▸ INSTRUCTIONS TO FOLLOW
What you produce should match the records below precisely, except that images are removed.

▸ STUDY MATERIAL
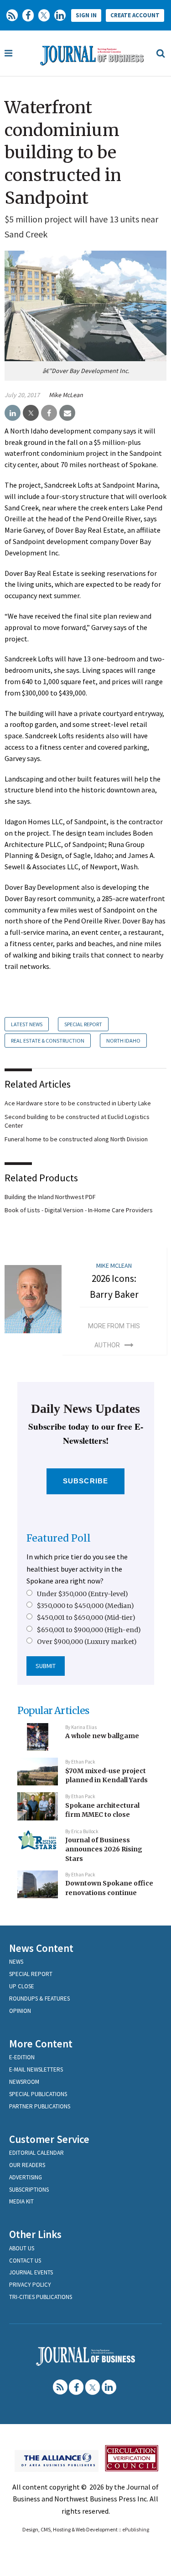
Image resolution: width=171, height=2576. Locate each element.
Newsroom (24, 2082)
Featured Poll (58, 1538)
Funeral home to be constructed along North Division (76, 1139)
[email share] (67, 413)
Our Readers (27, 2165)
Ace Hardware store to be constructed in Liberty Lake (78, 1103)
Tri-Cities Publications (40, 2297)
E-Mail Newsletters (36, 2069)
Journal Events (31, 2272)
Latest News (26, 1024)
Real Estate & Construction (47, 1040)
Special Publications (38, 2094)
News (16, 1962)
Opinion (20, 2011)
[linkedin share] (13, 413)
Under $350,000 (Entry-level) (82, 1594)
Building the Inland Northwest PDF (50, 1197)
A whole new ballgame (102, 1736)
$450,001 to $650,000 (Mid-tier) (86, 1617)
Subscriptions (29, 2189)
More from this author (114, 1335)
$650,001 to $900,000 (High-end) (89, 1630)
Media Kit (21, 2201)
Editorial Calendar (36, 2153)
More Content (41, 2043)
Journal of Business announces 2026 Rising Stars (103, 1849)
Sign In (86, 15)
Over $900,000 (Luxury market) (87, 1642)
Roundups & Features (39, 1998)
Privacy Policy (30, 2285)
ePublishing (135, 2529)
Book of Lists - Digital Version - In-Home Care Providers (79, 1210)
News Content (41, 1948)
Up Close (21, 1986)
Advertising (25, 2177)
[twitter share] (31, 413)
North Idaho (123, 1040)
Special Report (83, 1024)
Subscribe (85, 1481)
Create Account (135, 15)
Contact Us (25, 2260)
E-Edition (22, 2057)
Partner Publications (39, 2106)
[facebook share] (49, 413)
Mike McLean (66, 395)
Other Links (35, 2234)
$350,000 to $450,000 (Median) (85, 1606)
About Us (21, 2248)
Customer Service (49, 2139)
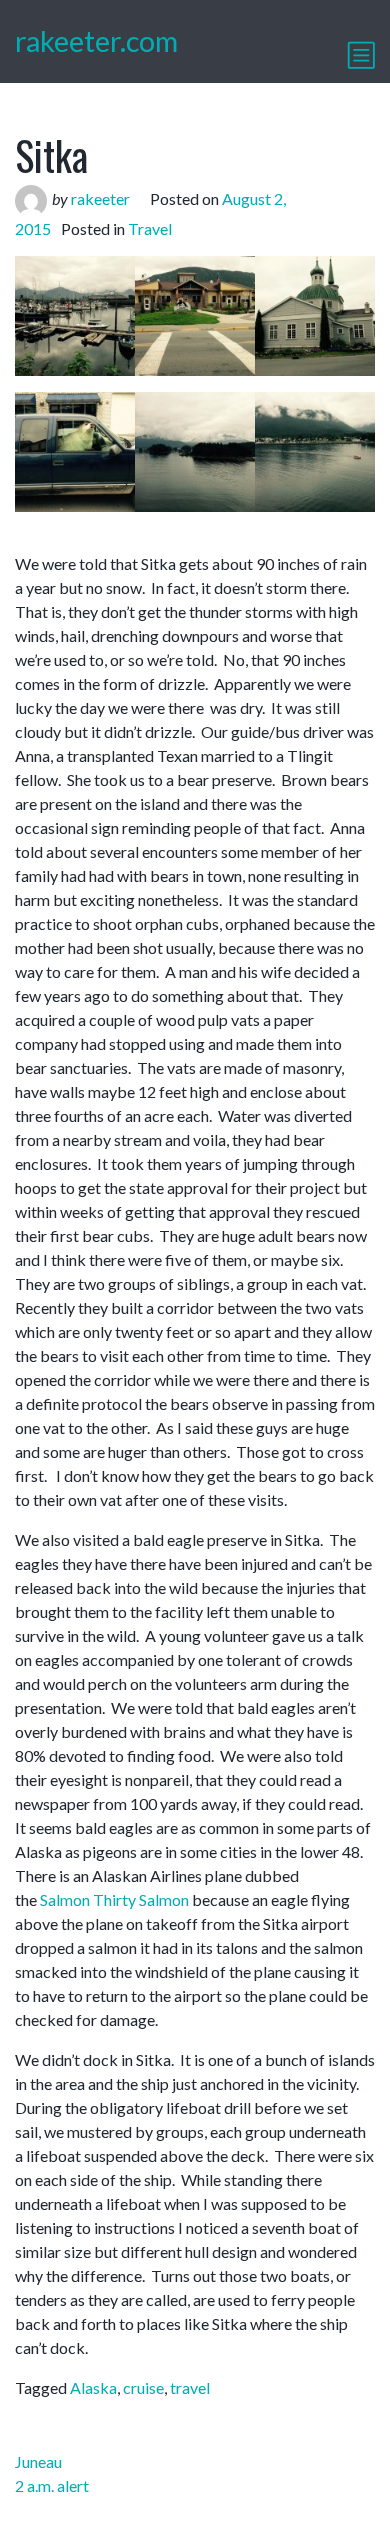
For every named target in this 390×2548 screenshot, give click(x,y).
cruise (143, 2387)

▸ OUTPUT
Image resolution: width=171, height=2576. Locate each element.
Newsroom (24, 2082)
Featured Poll (58, 1538)
Funeral home to be constructed along North Division (76, 1139)
[email share] (67, 413)
Our Readers (27, 2165)
Ace Hardware store to be constructed in Liberty Lake (78, 1103)
Tri-Cities Publications (40, 2297)
E-Mail Newsletters (36, 2069)
Journal Events (31, 2272)
Latest News (26, 1024)
Real Estate & Construction (47, 1040)
Special Publications (38, 2094)
News (16, 1962)
Opinion (20, 2011)
[linkedin share] (13, 413)
Under $350,000 (Entry-level) (82, 1594)
Building the Inland Northwest PDF (50, 1197)
A whole new ballgame (102, 1736)
$450,001 to $650,000 (Mid-tier) (86, 1617)
Subscriptions (29, 2189)
More from this author (114, 1335)
$650,001 to $900,000 (High-end) (89, 1630)
Media Kit (21, 2201)
Editorial Calendar (36, 2153)
More Content (41, 2043)
Journal of Business announces 2026 Rising Stars (103, 1849)
Sign In (86, 15)
Over $900,000 (Luxury market) (87, 1642)
Roundups & Features (39, 1998)
Privacy Policy (30, 2285)
ePublishing (135, 2529)
Book of Lists - Digital Version - In-Home Care Providers (79, 1210)
News Content (41, 1948)
Up Close (21, 1986)
Advertising (25, 2177)
[twitter share] (31, 413)
North Idaho (123, 1040)
Special Report (83, 1024)
Subscribe (85, 1481)
Create Account (135, 15)
Contact Us (25, 2260)
E-Edition (22, 2057)
Partner Publications (39, 2106)
[facebook share] (49, 413)
Mike McLean (66, 395)
Other Links (35, 2234)
$350,000 to $450,000 (Median) (85, 1606)
About Us (21, 2248)
Customer Service (49, 2139)
For every named target in this 390×2548 screenshot, give click(x,y).
cruise (143, 2387)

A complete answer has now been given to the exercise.